The next step is working with the real life data.
Step 1 is data collection. I acquired all my raw data from climate.weather.gc.ca. Data is collected via weather stations operated by the Canadian government. As for it’s integrity, I don’t see any reason for a bias against the weather.
I downloaded individual csv files for every month of the year of 2019. Each monthly data set is further split by day, which is split even further by hour. Here are the first 9 rows of January 2019’s data set:
As you can see, a ton of irrelevant information scattered across a messy table of 745 rows. Excellent.
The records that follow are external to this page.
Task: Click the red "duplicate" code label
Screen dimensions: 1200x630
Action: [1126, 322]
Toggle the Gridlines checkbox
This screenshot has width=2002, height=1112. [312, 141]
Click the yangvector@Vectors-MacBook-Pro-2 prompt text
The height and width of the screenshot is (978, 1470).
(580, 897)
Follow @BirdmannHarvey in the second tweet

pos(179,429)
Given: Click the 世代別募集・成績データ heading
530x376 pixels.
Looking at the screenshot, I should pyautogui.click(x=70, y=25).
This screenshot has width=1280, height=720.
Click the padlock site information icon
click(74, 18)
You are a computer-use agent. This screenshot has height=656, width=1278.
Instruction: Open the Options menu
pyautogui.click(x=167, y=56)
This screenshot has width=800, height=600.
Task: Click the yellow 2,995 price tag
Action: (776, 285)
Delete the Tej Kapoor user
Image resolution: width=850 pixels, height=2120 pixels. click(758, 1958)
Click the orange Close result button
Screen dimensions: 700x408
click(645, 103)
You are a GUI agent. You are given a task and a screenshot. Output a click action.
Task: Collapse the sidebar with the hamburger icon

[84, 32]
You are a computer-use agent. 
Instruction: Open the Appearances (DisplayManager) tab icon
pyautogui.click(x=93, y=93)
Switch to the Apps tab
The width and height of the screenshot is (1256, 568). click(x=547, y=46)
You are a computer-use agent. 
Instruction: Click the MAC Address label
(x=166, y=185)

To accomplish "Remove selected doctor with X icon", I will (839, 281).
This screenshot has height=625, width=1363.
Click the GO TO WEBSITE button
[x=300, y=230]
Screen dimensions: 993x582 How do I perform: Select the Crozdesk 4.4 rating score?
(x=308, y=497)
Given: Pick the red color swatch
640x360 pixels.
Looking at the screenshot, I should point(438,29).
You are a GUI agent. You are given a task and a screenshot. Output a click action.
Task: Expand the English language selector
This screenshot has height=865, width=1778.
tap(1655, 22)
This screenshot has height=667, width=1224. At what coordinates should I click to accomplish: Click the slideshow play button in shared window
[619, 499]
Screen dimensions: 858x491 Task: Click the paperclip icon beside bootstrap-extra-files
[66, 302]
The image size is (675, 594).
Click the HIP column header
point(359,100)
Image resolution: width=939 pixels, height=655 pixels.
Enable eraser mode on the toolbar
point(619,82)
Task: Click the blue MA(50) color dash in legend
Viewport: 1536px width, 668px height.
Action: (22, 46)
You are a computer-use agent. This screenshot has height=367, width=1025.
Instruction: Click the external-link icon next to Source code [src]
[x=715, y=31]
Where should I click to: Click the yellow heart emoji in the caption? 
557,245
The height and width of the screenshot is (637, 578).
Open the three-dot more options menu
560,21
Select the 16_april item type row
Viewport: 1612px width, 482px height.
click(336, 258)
Step 2 is analyzing and cleaning the data. The key here is to delete every piece of information I don’t need for my final calculation. Since I only need information on three feature variables, everything else is junk. Right? Well, as you can see from the column heads, I’m missing crucial data on cloud ceiling. Cloud ceiling figures are relatively obscure on a conventional weather forecast, so I wasn’t surprised they weren’t recorded. My remedy? I calculated it myself. These were the steps, as outlined by the Federal Aviation Administration, or FAA:
- I recorded the difference between surface temperature (Column J) and dew point (Column L). This is known as the “spread.”
- I divided each spread by 2.5 because temperature is measured in °C. I would divide them by 4.4 if temperatures are in °F. Why the seemingly arbitrary numbers? FAA.
- I multiplied each quotient from step 2 by 1000.
- Finally, I added ground elevation to each product in step 3. My flight school’s ground elevation is 936 feet.
With these steps, I was able to create a new list of daily measurements on cloud ceilings above sea level.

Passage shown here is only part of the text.